**WHAT YOU HAVE TO DO**
Each line of the data below goes into the copy exactly; pictures do not.

**EXTRACTED MATERIAL**

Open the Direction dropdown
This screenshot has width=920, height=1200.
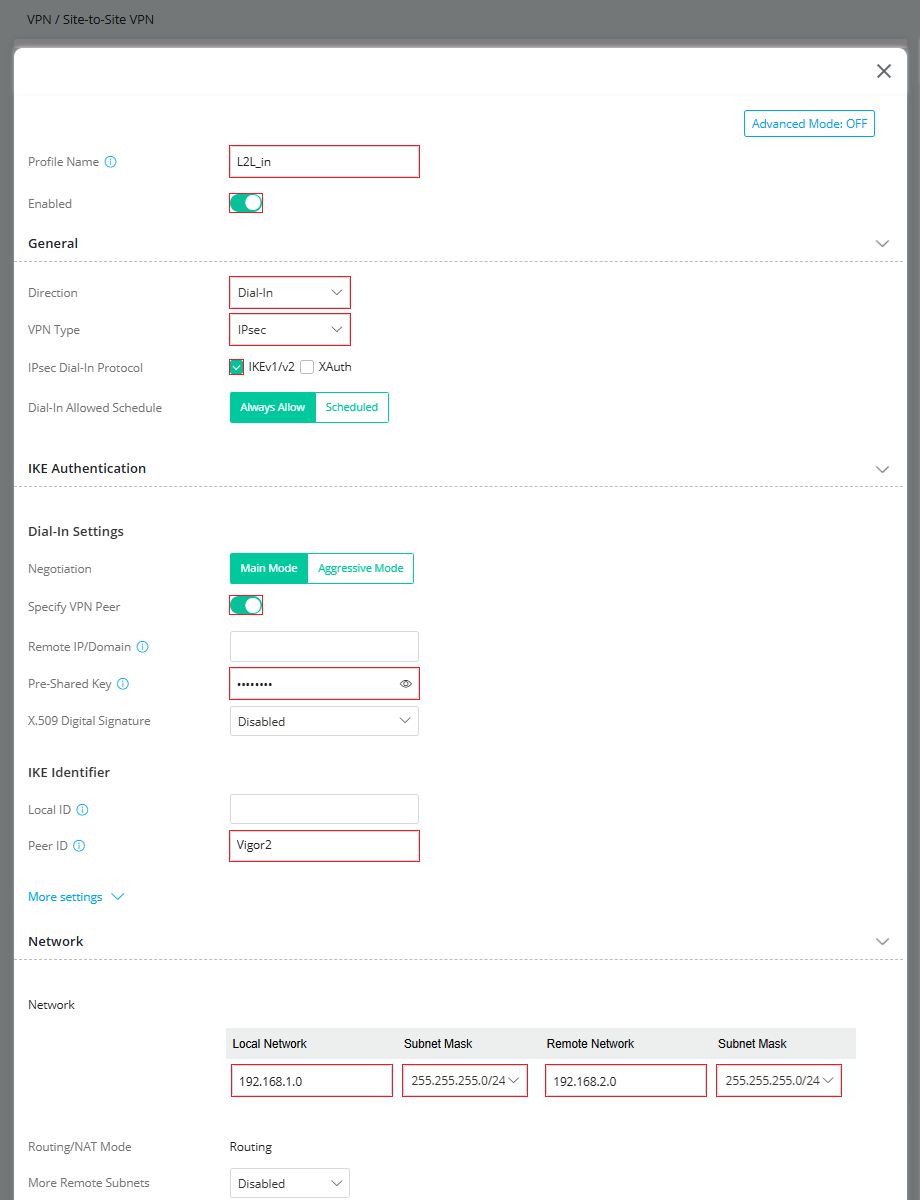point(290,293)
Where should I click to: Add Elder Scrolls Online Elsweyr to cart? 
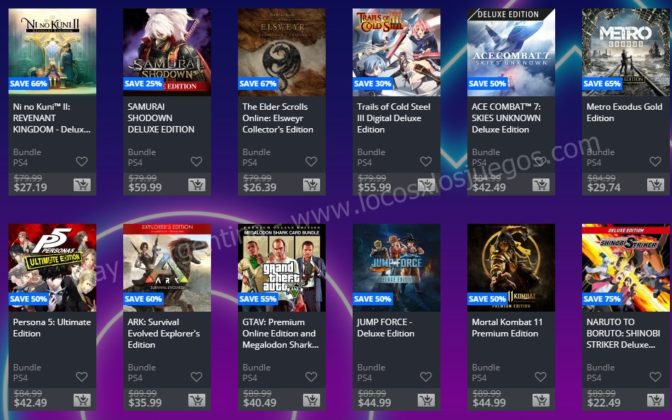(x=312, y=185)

**OUTPUT OF THE EXERCISE**
Open the Direction dropdown
This screenshot has width=920, height=1200.
point(290,293)
Where should I click to: Add Elder Scrolls Online Elsweyr to cart? 
(x=312, y=185)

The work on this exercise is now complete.